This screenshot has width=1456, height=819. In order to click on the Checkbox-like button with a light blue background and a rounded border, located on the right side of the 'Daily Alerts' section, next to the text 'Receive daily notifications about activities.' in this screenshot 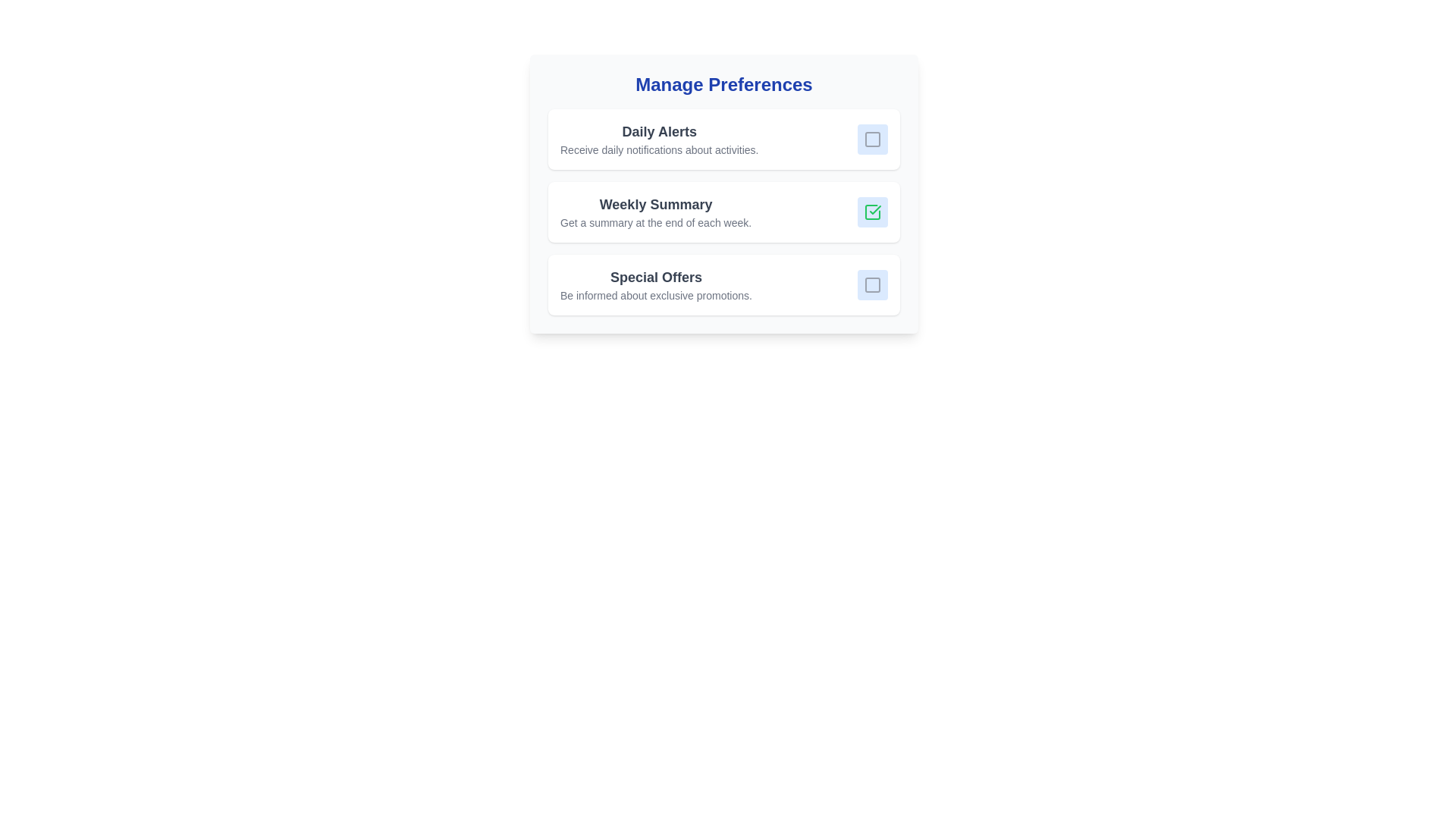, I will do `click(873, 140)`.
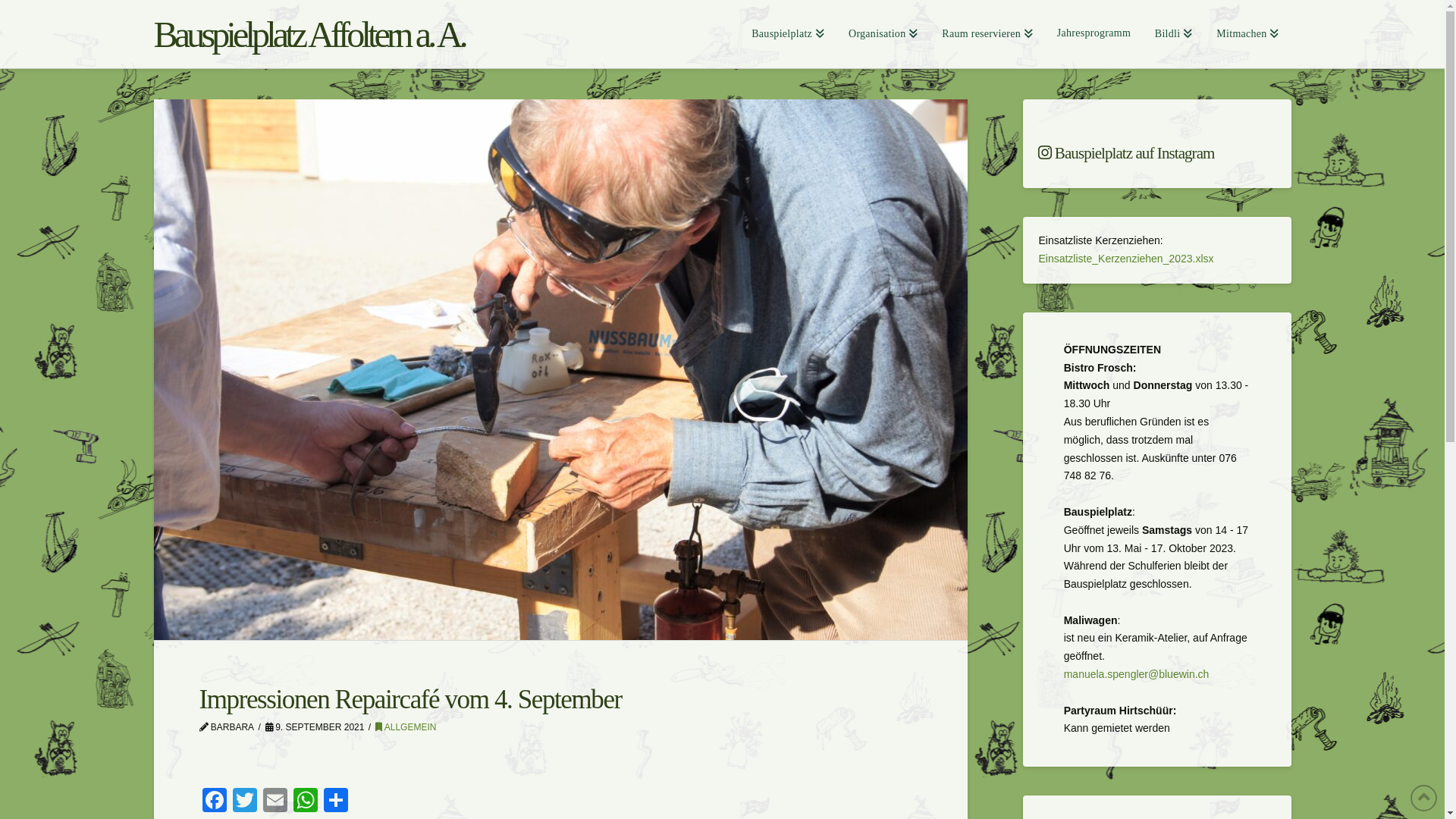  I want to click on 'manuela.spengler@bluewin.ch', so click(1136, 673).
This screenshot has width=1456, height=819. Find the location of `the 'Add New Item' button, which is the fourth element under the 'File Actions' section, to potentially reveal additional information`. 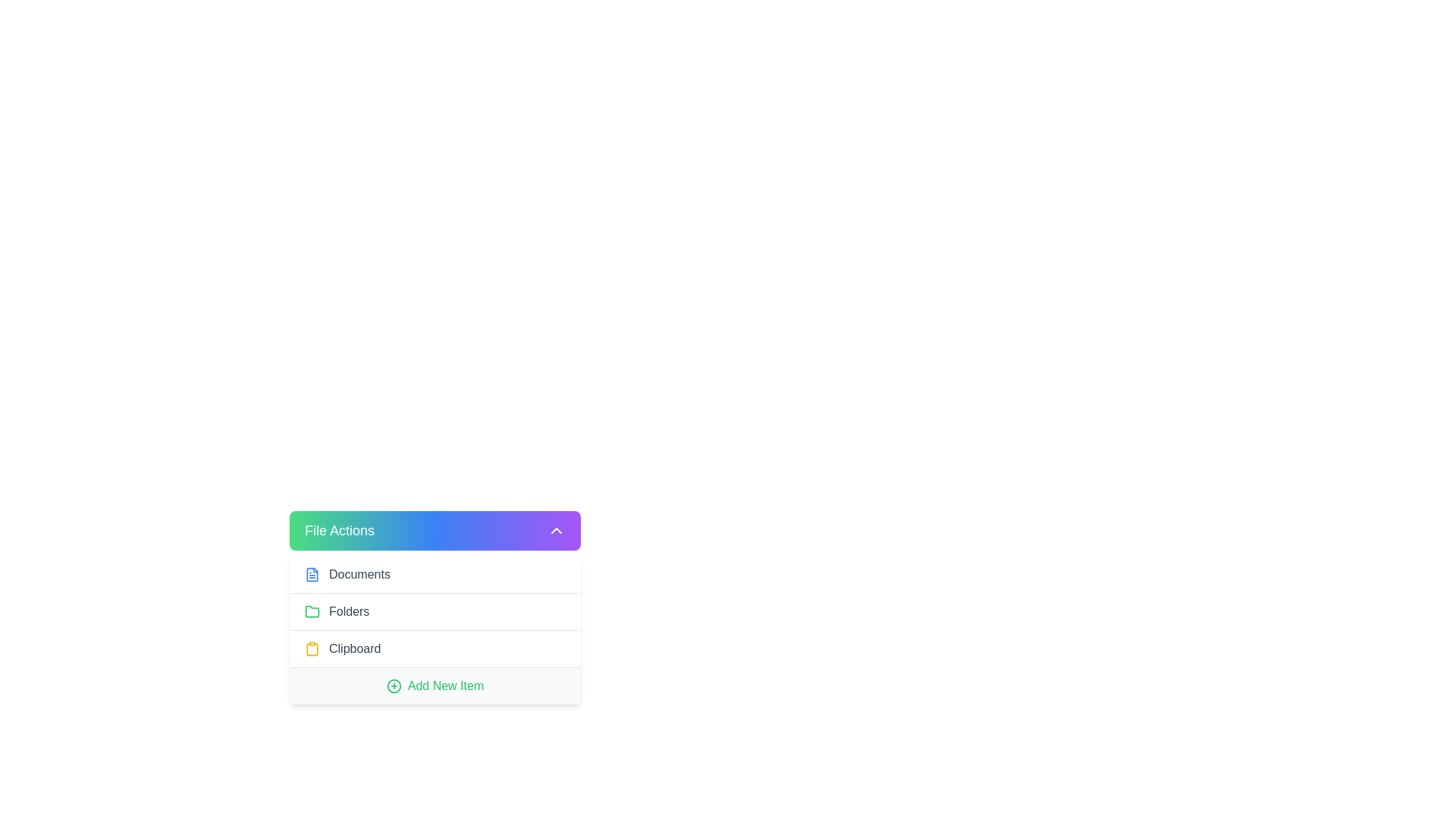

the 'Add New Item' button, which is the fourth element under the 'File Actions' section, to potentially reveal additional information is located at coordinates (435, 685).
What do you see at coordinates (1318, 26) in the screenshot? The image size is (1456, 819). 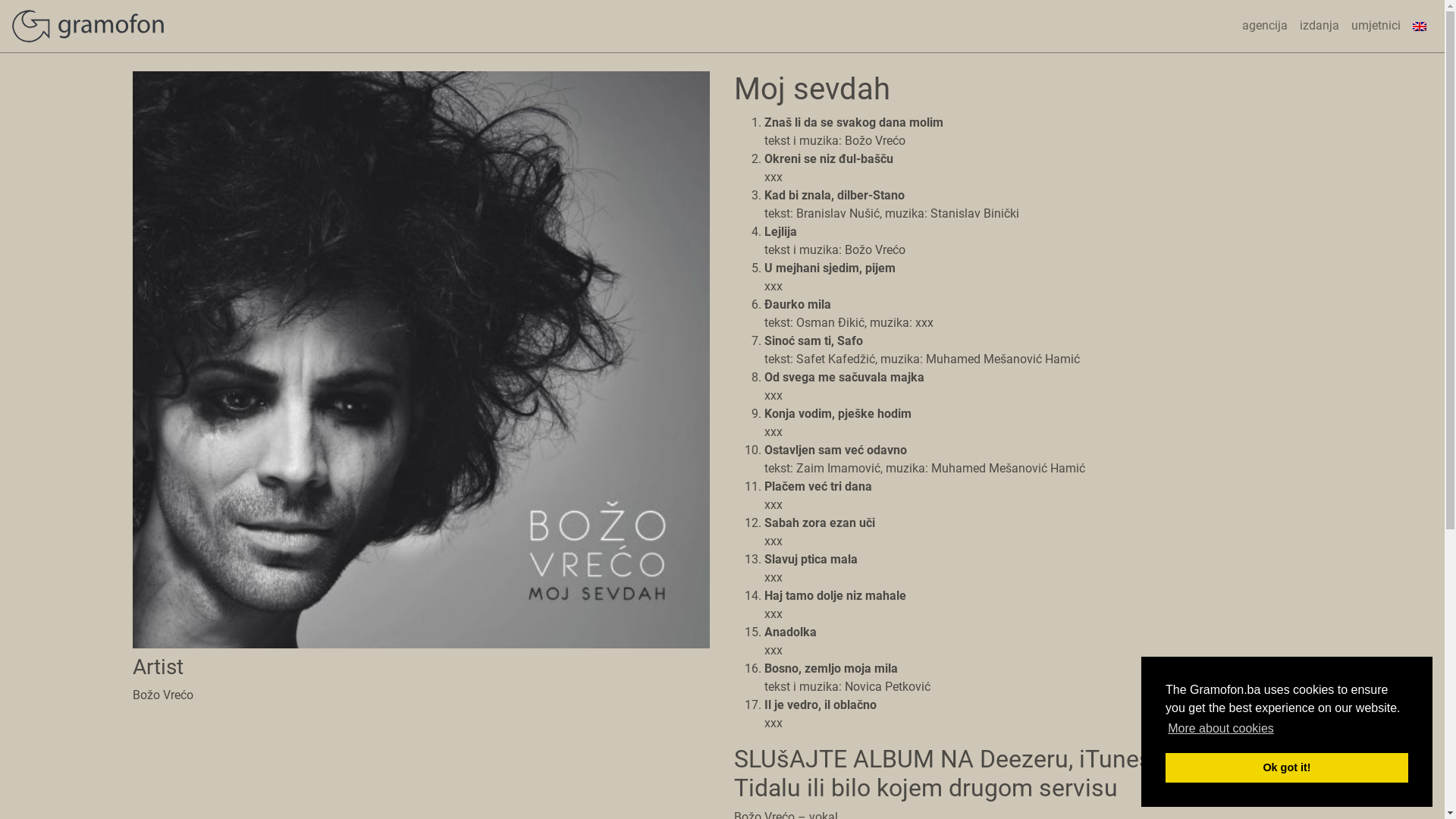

# # # #

Can you copy the items above word for word, from the line containing "This screenshot has width=1456, height=819. Find" up to and including the final line of the items, without the pictures?

## OUTPUT FOR THIS EXERCISE:
This screenshot has width=1456, height=819. Find the location of `the 'Add New Item' button, which is the fourth element under the 'File Actions' section, to potentially reveal additional information`. 

the 'Add New Item' button, which is the fourth element under the 'File Actions' section, to potentially reveal additional information is located at coordinates (435, 685).
What do you see at coordinates (1318, 26) in the screenshot? The image size is (1456, 819). 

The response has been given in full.